Creíamos ser una nación rica, dotada por la naturaleza de tierras fértiles, de agua en abundancia, de recursos naturales de todo tipo, en particular de inmensas reservas de petróleo.
A lo largo del Siglo XX Venezuela pudo disfrutar de una etapa de paz enriquecedora. Tuvimos, sí, dictaduras. Sin embargo, aunque cueste reconocerlo, comparadas con otras de la región fueron relativamente benignas.
En una primera y prologada fase, el petróleo fue una bendición. Su efecto benéfico cambió la vida de los venezolanos. Logramos en un tiempo asombrosamente corto lo que otros tardaron siglos en alcanzar. De ser el país más pobre de Latinoamérica pasamos a ser el más rico. Acabamos con el paludismo, la tuberculosis, la difteria e infinidad de otras enfermedades endémicas y epidémicas que diezmaban a la población. Pasamos a tener tasas de mortalidad y expectativas de vida similares a la de las naciones desarrolladas. Levantamos un país moderno, lo electrificamos y construimos una de las represas más grandes del mundo. Erradicamos el analfabetismo. Sembramos escuelas, liceos y universidades por todas partes. Desarrollamos autopistas, carreteras, caminos vecinales, cloacas y acueductos. Construimos aeropuertos, puertos y servicios públicos que llegaron hasta los más apartados rincones.

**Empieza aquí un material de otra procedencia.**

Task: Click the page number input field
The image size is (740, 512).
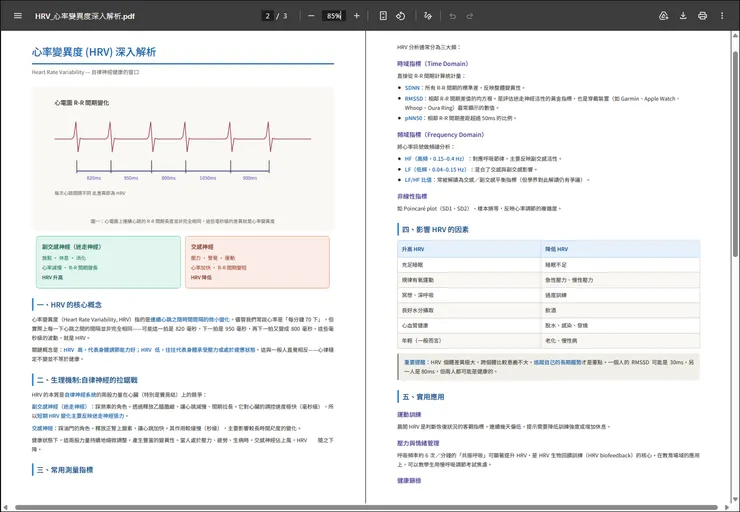Action: [267, 16]
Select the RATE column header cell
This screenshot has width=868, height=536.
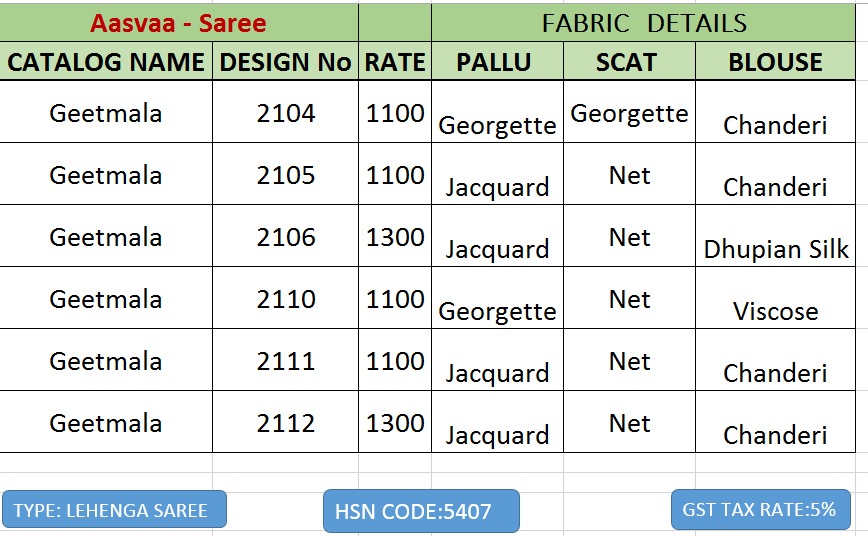tap(395, 62)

La segunda fase de nuestra historia petrolera se inicia en la década de los setenta. En esos años los precios del petróleo comenzaron a dar bandazos al ritmo de recurrentes conflictos en el Medio Oriente. Cuando los precios se disparaban, como ocurrió a raíz de la Guerra del Yom Kippur y el Embargo Petrolero Árabe, los venezolanos nos indigestamos de tanto dinero. Creíamos tener a papá Dios agarrado por las chivas. Nacionalizamos el petróleo y fuimos capaces de manejarlo admirablemente bien. Pero no fuimos capaces de administrar bien los ingresos que nos proporcionaba ese petróleo.

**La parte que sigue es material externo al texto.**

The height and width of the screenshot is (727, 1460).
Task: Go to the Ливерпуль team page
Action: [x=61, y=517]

Pero la economía venezolana nunca más volvió a recuperar la vitalidad sostenida de los años anteriores. Nos consolábamos pensando que estábamos construyendo una sólida democracia.

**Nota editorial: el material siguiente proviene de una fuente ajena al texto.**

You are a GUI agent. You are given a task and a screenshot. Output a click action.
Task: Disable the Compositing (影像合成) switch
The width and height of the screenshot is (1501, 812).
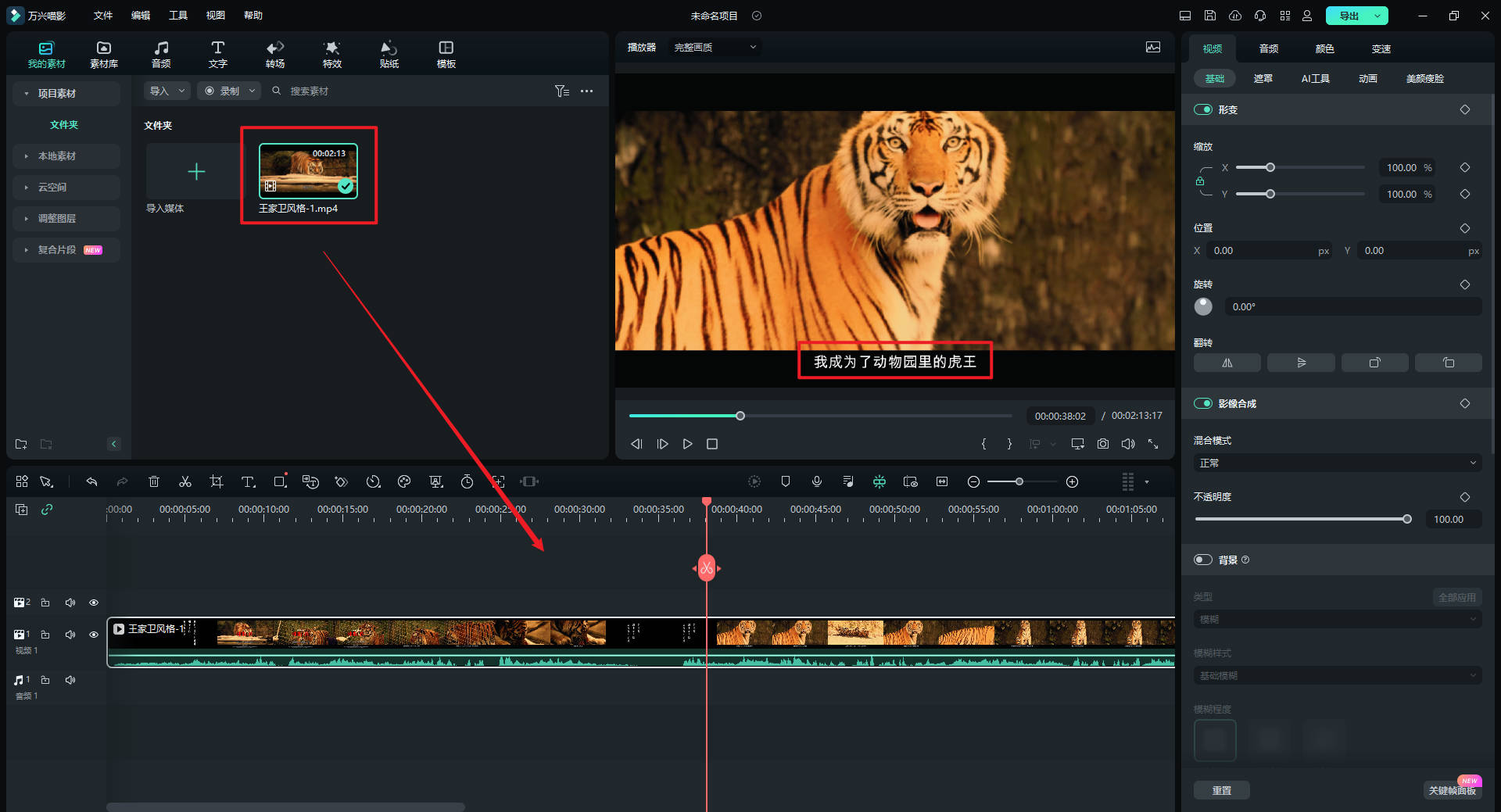click(1202, 403)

Y llegamos así al Siglo XXI donde se produjo un cambio trascendental en el impacto de los hidrocarburos sobre la sociedad. De ser una bendición, el petróleo se transformó en una maldición, en el excremento del diablo como lo predijo Pérez Alfonzo. Muchos de los males que creíamos erradicados para siempre están regresando.
En manos de una dirigencia populista, dogmática y corrupta, los ingresos petroleros más altos de la historia dejaron de ser un instrumento para un desarrollo económico y social sustentable y pasaron a ser una fuente para financiar una ideología e imponer un exhaustivo control político a la nación. Nos hundimos en la peor crisis económica que registra Hemisferio Occidental.